Bring the streets of Greece into your kitchen with these easy-to-make chicken souvlaki.
- ¼ cup (60 ml) olive oil
- 2 tbsp lemon juice
- 1 garlic clove, minced
- ½ tsp dried oregano
- ½ tsp salt
- ¼ tsp pepper
- 700 g skinless boneless chicken breasts, cut into large cubes
- wooden skewers, soaked overnight in water
- 2 tomatoes, cut into slices
- 4 pitas, grilled
- tzatziki, to serve
Oven temperatures are for conventional; if using fan-forced (convection), reduce the temperature by 20˚C. | We use Australian tablespoons and cups: 1 teaspoon equals 5 ml; 1 tablespoon equals 20 ml; 1 cup equals 250 ml. | All herbs are fresh (unless specified) and cups are lightly packed. | All vegetables are medium size and peeled, unless specified. | All eggs are 55-60 g, unless specified.

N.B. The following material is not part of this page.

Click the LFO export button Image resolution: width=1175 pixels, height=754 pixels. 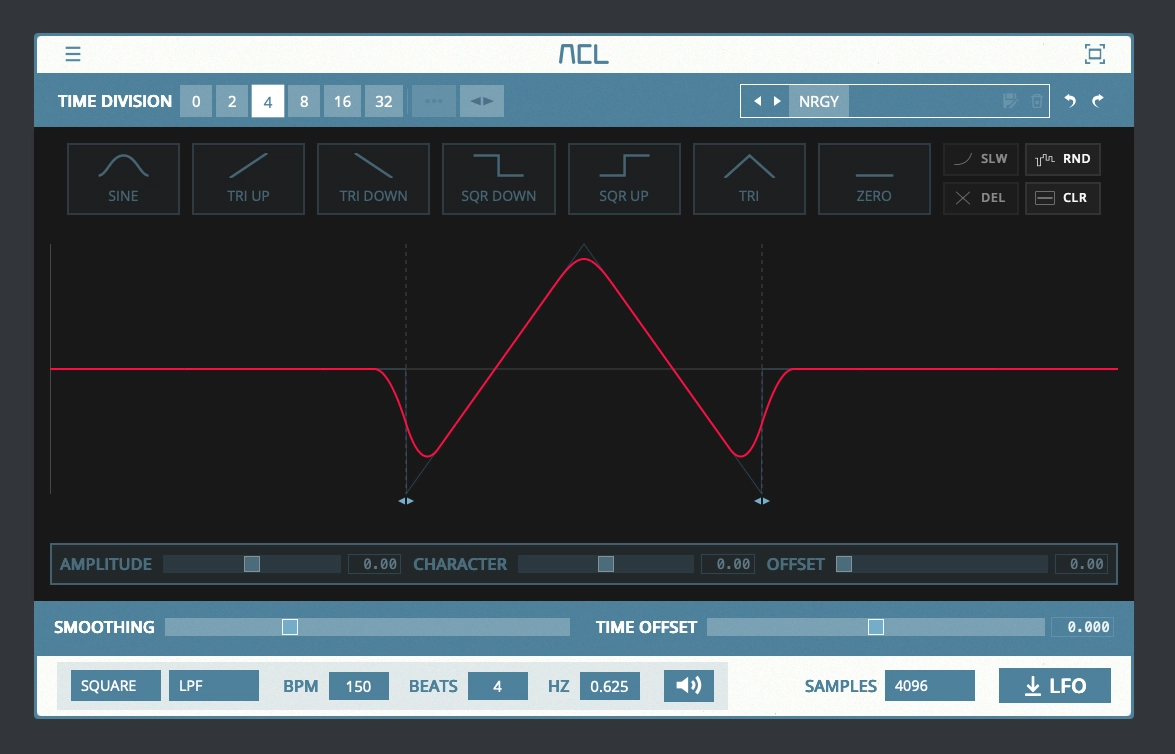coord(1054,685)
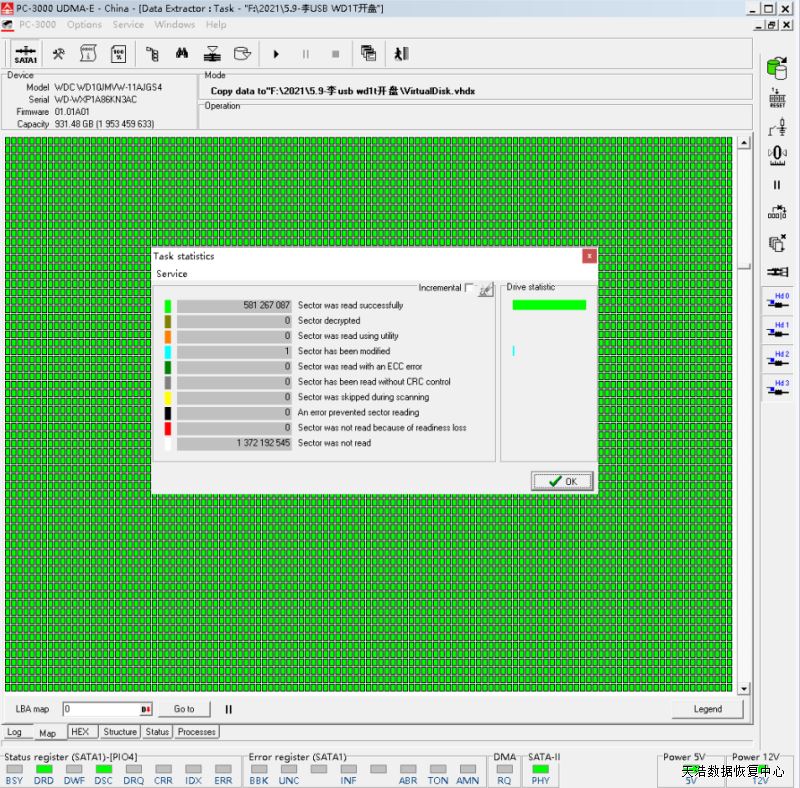Toggle head Hd 3 button
This screenshot has height=788, width=800.
pos(777,389)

Marinating time: 3-4 hours
- Pour olive oil into a bowl with lemon juice, garlic, oregano, salt, and pepper. Whisk to combine. Add chicken pieces to bowl and toss to coat. Cover and refrigerate for a few hours.
- Add chicken pieces to skewers that have been soaked in water. Brush with excess marinade.
- Grill 10-15 minutes, turning, until cooked.
- Plate chicken on pita topped with sliced tomatoes and tzatziki.